Further north, in the former Kurdish canton of Afrin, the Turks and their allies are facing an emergent, though underreported, insurgency supported by the Kurdish People’s Protection Units, known as the YPG. A recent report by Bellingcat, quoted in an article by Amberin Zaman in al-Monitor, noted 220 attacks carried out in the Afrin area against Turkish and allied forces between late March 2018 and the end of January, in the form of roadside ambushes, improvised explosive devices, and executions of so-called collaborators. Around 100 people have been killed over the last month, according to the Bellingcat report.
The attacks began in January 2018, immediately after Turkey’s arrival in the region as part of Operation Olive Branch, which destroyed the Syrian Kurds’ westernmost autonomous canton. A campaign of expulsion of Kurds followed. The Kurdish YPG does not take responsibility for the present attacks. The YPG’s sister movement in Turkey, the Kurdistan Workers’ Party or PKK, has a practice, however, of using the names of front groups when engaging in some of its less photo-friendly activities; it is probable that the YPG is doing the same.

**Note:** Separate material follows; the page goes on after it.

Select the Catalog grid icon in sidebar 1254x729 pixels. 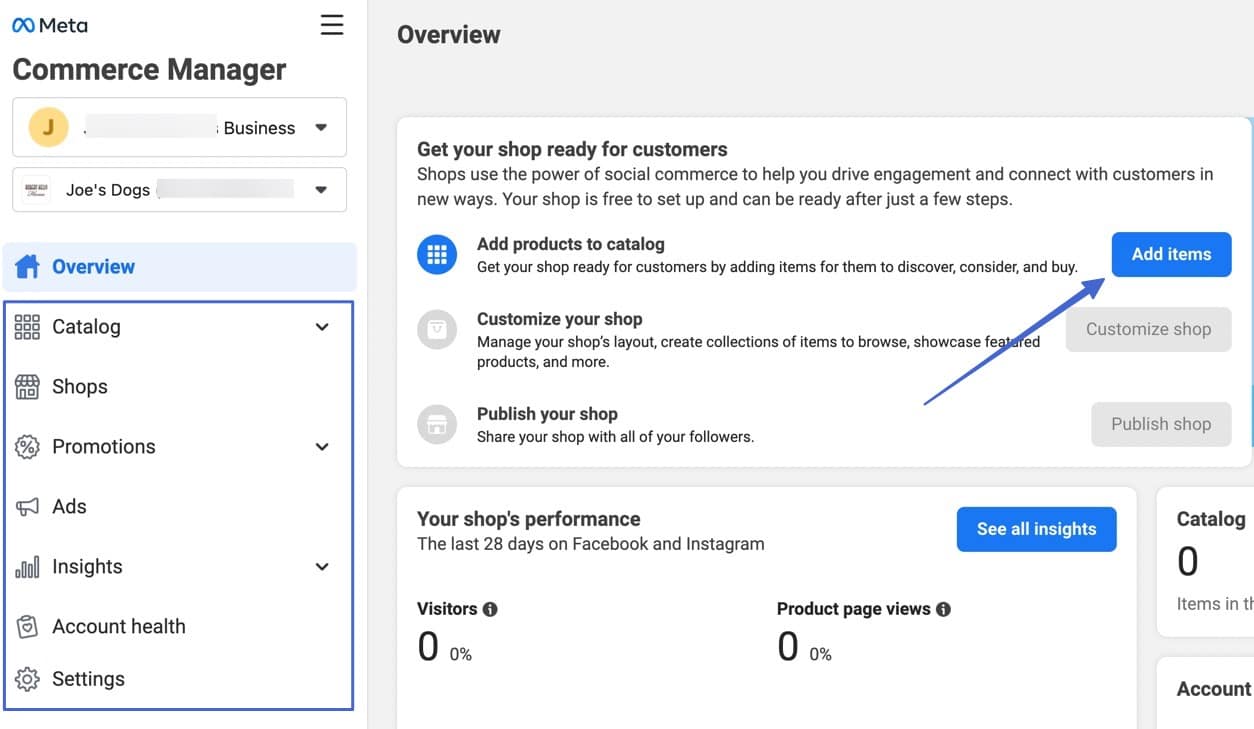pos(27,326)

The U.S. and SDF-controlled area east of the Euphrates is also witnessing the stirrings of internal insurgency directed from outside. According to the Syrian Observatory for Human Rights, “236 fighters [of the SDF), civilians, oil workers, and officials” have been killed since August 2018 in incidents unrelated to the frontline conflict against the Islamic State. The killings have taken place across the four provinces of Raqqa, Aleppo, Hasakah, and Deir Ezzor, which are controlled in full or in part by U.S.-allied Kurds. The most recent actions, according to the observatory, were the assassination earlier this month of an SDF fighter in the Swidan Jazira area in the eastern countryside of Deir Ezzor, and the explosion of an IED in the Jammah area of the same province.

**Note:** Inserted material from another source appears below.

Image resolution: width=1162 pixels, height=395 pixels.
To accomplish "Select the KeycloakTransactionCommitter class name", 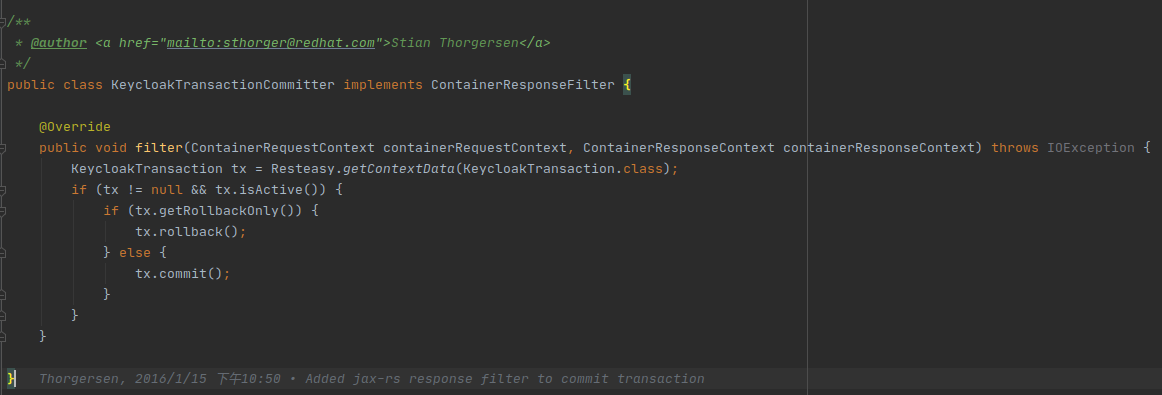I will (x=222, y=84).
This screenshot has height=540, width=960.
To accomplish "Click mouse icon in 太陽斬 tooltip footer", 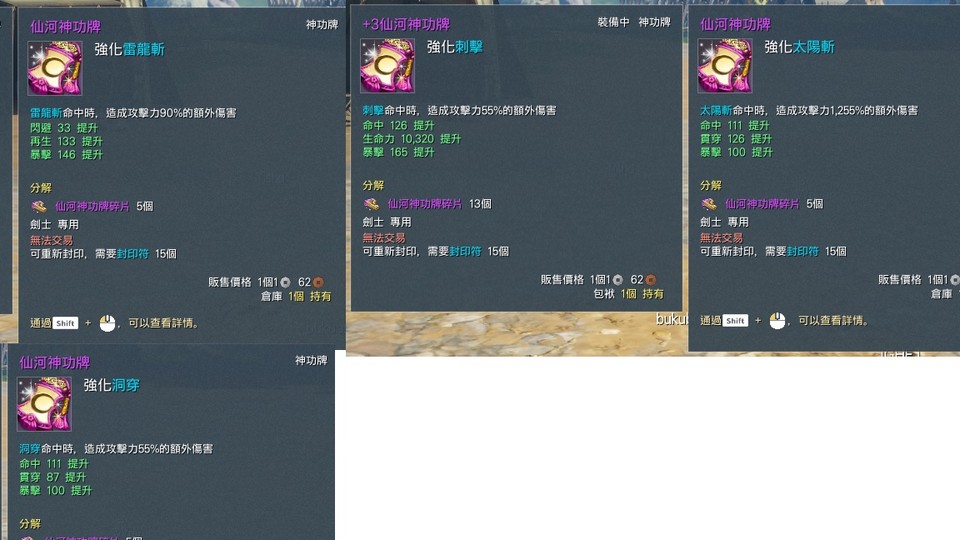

The SDF blames Turkey for these actions, and for earlier killings such as that of prominent local Kurdish official, Omar Alloush, in March 2018, and of Sheikh Bashir Faisal al-Huwaidi, a leader of the SDF-aligned Shammar tribe, in Raqqa in November 2018. There are other plausible suspects within Syria, however, including the Assad regime (or its Iranian allies) or the Islamic State, all of which are enemies of the U.S.-supported Kurds.
The area controlled by the regime is by far the most secure of Syria’s three separate regions. President Bashar al-Assad has embarked on a slow road to regaining legitimacy in the eyes of most Syrians and faces no major threat to his continued rule over most of Syria’s land. But in the regime-controlled areas, too, there are rumblings of discontent. A chaotic array of forces hold power and influence in this zone. These include Iran-aligned local and foreign militias, Russian military police, Lebanese Hezbollah, and, of course, various competing security structures of the Syrian state. These forces have cooperated on behalf of keeping Assad in power, but their interests are not otherwise entirely aligned.
This has predictably led to tensions over their relative power, and to violent backlashes. In the restive Daraa province in the southwest, this has resulted a renewed small-scale insurgency against the Assad regime. Since November 2018, a group calling itself Popular Resistance—which appears to consist of former non-jihadi rebel fighters—has carried out a series of bombings of regime facilities and attacks on checkpoints. The latest of these was the bombing of a military checkpoint on Feb. 6, a video of which was posted online.
As the Islamic State’s caliphate disappears from Syria’s map, the country is settling into a twilight reality of de facto division, in which a variety of low-burning insurgencies continue to claim lives. Open warfare in Syria is largely over. Peace, however, will remain a distant hope.